Around 2,000 rightwing paramilitaries in Colombia have laid down their weapons in their last big demobilisation of the peace process.
Leftist rebels have shunned the disarmament process
In all, at least 26,000 members of the United Self-Defence Forces of Colombia (AUC) have disarmed in return for benefits including reduced jail terms.
President Alvaro Uribe says this is the best way to secure peace.
But human rights groups are concerned that paramilitaries who have committed atrocities will go unpunished.
The disarmament signals the end of negotiations between the government and paramilitaries - but few are celebrating, the BBC's Jeremy McDermott reports.
And few Colombians believe an end to the 42-year civil conflict has moved any closer.
The AUC was created to protect ranches from extortion and kidnapping by Marxist guerrillas, but was soon taken over by drug-traffickers.
The political, economic and drugs trafficking structures of the paramilitaries remain intact, our correspondent says.
There is also evidence, he adds, of new paramilitary groups emerging and former AUC factions continuing to operate.
Warning to the left
The northern bloc of the AUC is the last major unit to demobilise as part of the peace process.
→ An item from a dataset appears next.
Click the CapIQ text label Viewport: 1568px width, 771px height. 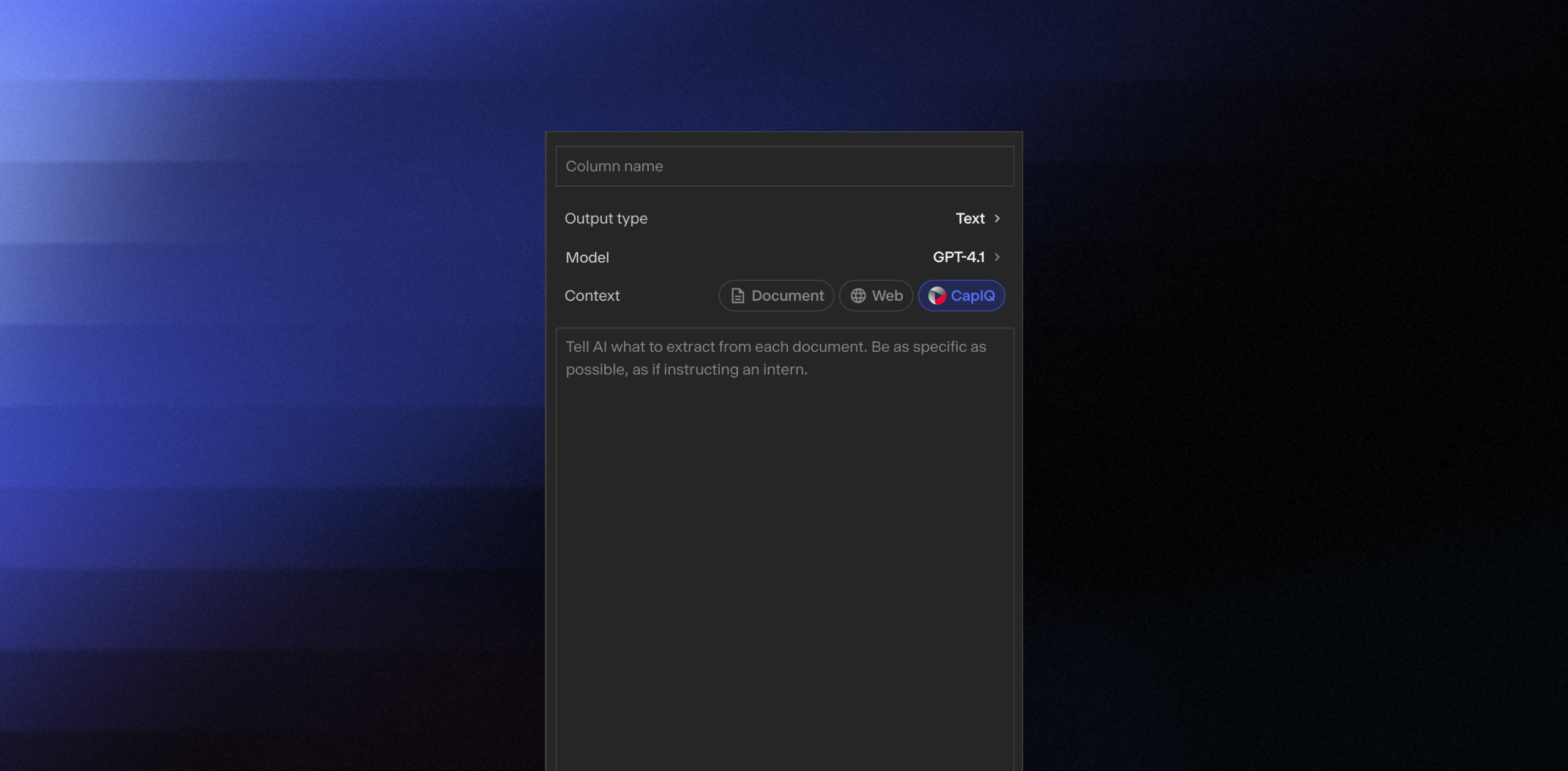(972, 296)
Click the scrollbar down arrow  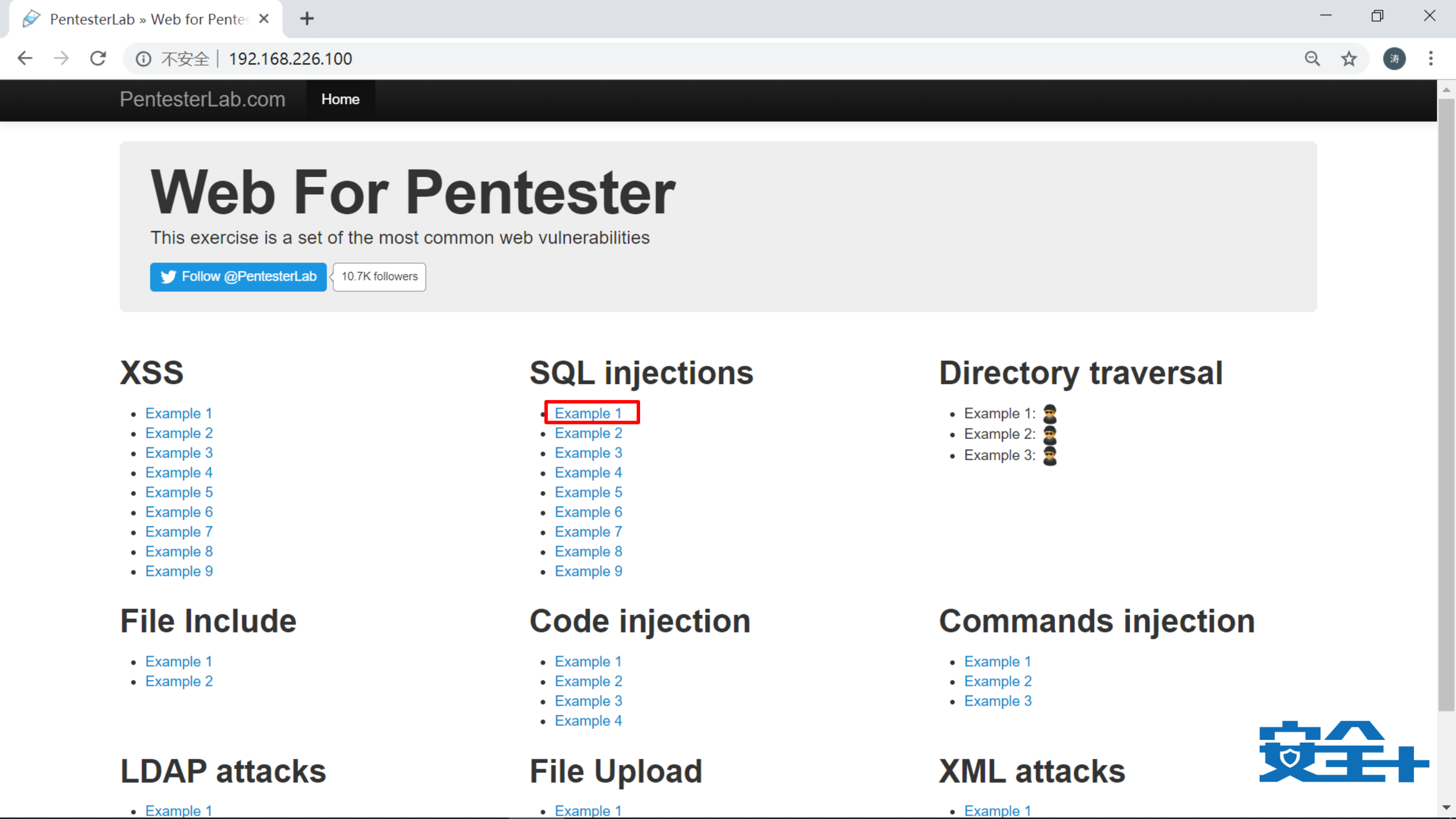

Its commander, known as Jorge Cuarenta, is wanted by Washington for drug-trafficking, but is unlikely to be extradited while the peace process continues.
He made a warning at the ceremony to the country's leftist rebels who have not joined the peace process.
"We, the people of Colombia, will not forgive them if they don't take steps toward peace," he said in comments broadcast on television.
Foreign diplomats travelled 690km (420 miles) north from the capital, Bogota, to attend the event in the village of La Mesa.
The peace and justice law, the legislation passed by Mr Uribe to demobilise the AUC, has yet to convict a single paramilitary of any crime, our correspondent notes.
It has been condemned by the United Nations and non-government organisations as offering virtual immunity, even for atrocities that count as crimes against humanity.
In Colombia's congressional election this weekend, candidates sponsored by paramilitary groups are expected to win control of at least 30% of the seats.
Nobody believes the paramilitaries are going to disappear, our correspondent says.